The study, published today in the medical journal Lancet, found that the worst outcomes for those diagnosed with HCM, were children less than a year old or those with metabolic disorders, malformation syndromes or a mixed form of the disease in combination with dilated or restrictive cardiomyopathy.

The risk of death jumped when two or more of these risk factors were present: decreased weight, congestive heart failure and abnormal electrocardiograms.

Such information might have saved Bryan or Kevin Yu, had cardiologists been able to identify their risk factors earlier in the course of the disease and listed them for a heart transplant sooner.

"It gives us greater lead time if we can identify right at diagnosis who will be dead in the first two years and get them listed earlier so they have a better chance of getting a heart transplant. -- Dr. Steven E. Lipshultz, University of Miami

The study provides a risk calculator that cardiologists can use to evaluate which children should be considered for heart transplant after diagnosis.

These guidelines for risk "can really make a difference," said lead researcher Dr. Steven E. Lipshultz, professor of pediatrics and director of the Batchelor Children's Research Center at the University of Miami. "This has the potential to save lives."

Lipshultz, who founded the Pediatric Cardiomyopathy Registry, sits on the CFF's medical advisory board. The study was funded by the National Heart, Lung, and Blood Institute and a grant from CCF.
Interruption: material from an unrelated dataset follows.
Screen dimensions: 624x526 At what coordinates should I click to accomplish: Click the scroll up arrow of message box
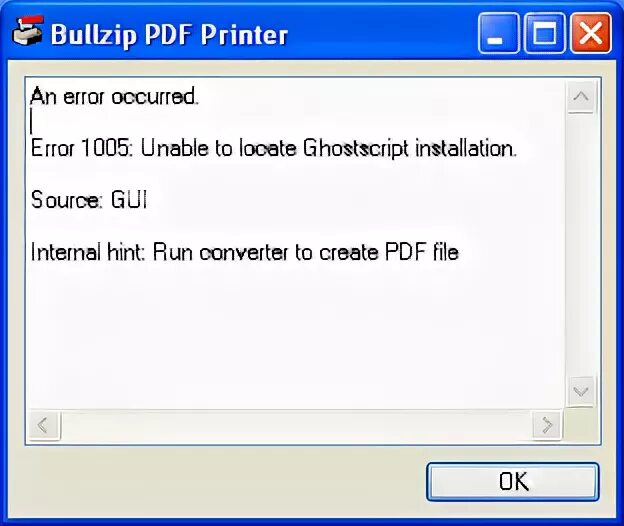tap(581, 97)
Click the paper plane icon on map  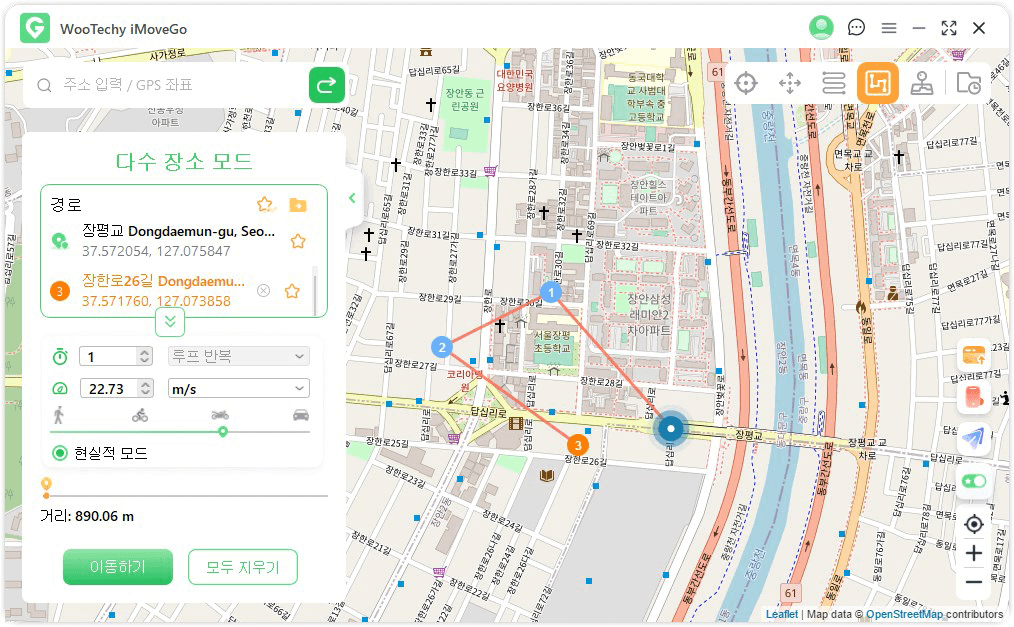(x=973, y=438)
"It gives us greater lead time if we can identify right at diagnosis who will be dead in the first two years and get them listed earlier so they have a better chance of getting a heart transplant," he said.

HCM damages the muscles of the heart and its ability to pump effectively. It can be inherited, as in the Yu family, or acquired through a viral infection or cancer chemotherapy in children.

For doctors, predicting the outcomes of children with HCM is challenging because its presentation is so variable.

The success rate for early childhood heart transplants is "quite good," Lipshultz said. "On average, they can live 15 years or more before they need another one. And of those, 90 percent or more go home alive."